Without the pictures, print the lines from the one holding "Refresh the page with reload icon" through the last line below, both included, exactly as they stand.

+-------+

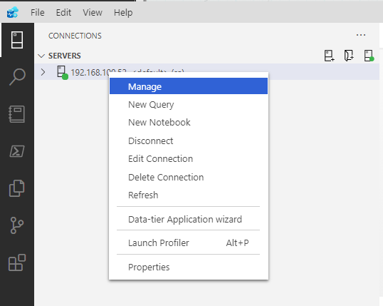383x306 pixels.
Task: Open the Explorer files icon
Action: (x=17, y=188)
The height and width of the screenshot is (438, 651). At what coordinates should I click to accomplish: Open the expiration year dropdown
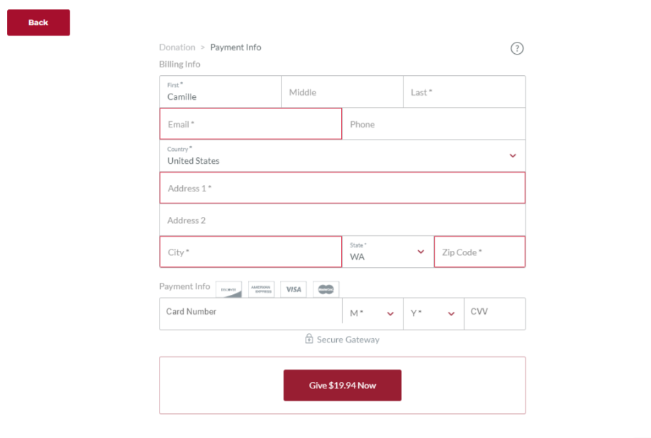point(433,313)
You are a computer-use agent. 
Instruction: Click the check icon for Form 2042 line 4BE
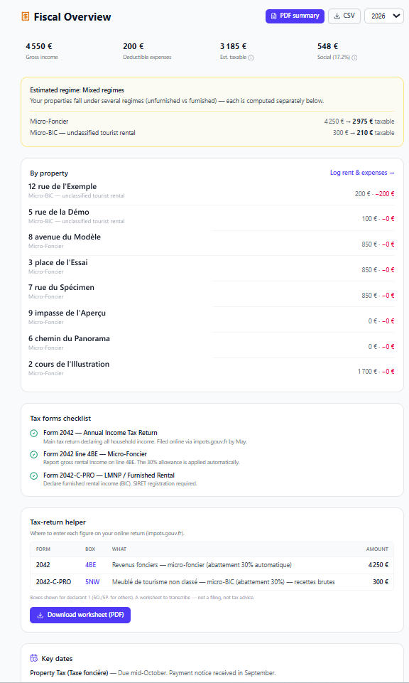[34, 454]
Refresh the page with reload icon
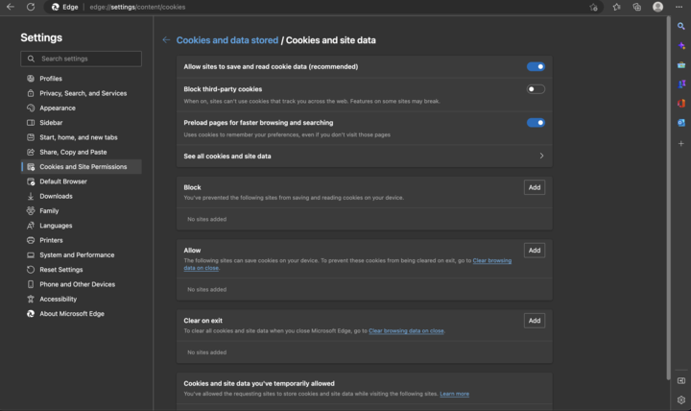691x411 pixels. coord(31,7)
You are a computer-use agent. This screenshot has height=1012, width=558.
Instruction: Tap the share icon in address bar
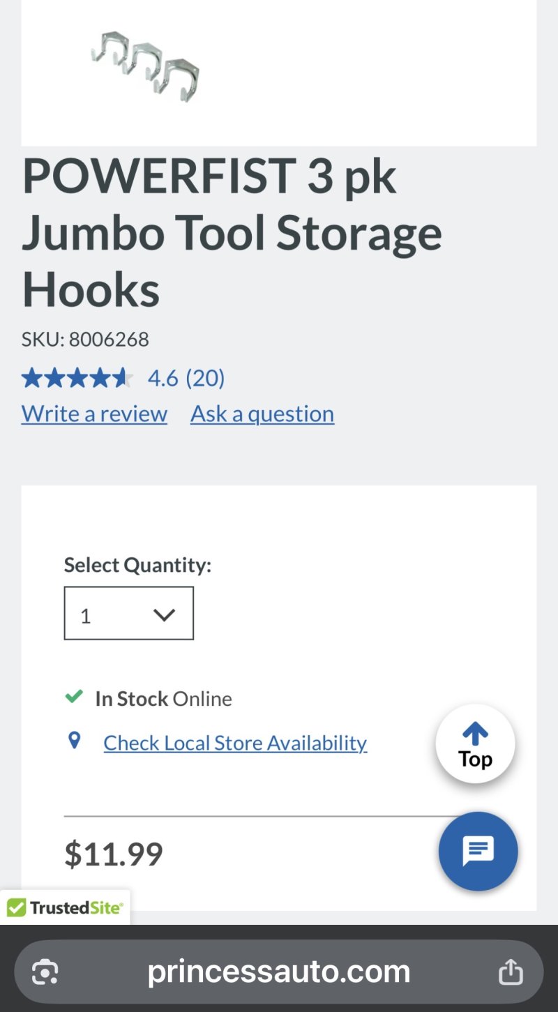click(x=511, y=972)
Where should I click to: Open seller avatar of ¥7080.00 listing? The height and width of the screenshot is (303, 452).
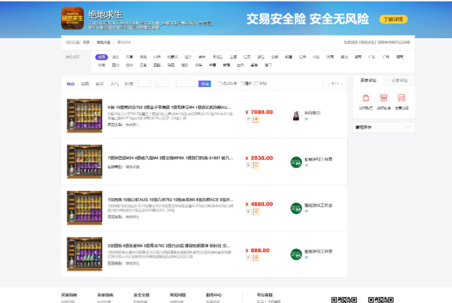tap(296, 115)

+-------+

## [Result of this task]
Refresh the page with reload icon
691x411 pixels. coord(31,7)
You are a computer-use agent. This screenshot has height=1012, width=558.
Instruction: Tap the share icon in address bar
click(x=511, y=972)
Where should I click to: Open seller avatar of ¥7080.00 listing? The height and width of the screenshot is (303, 452).
tap(296, 115)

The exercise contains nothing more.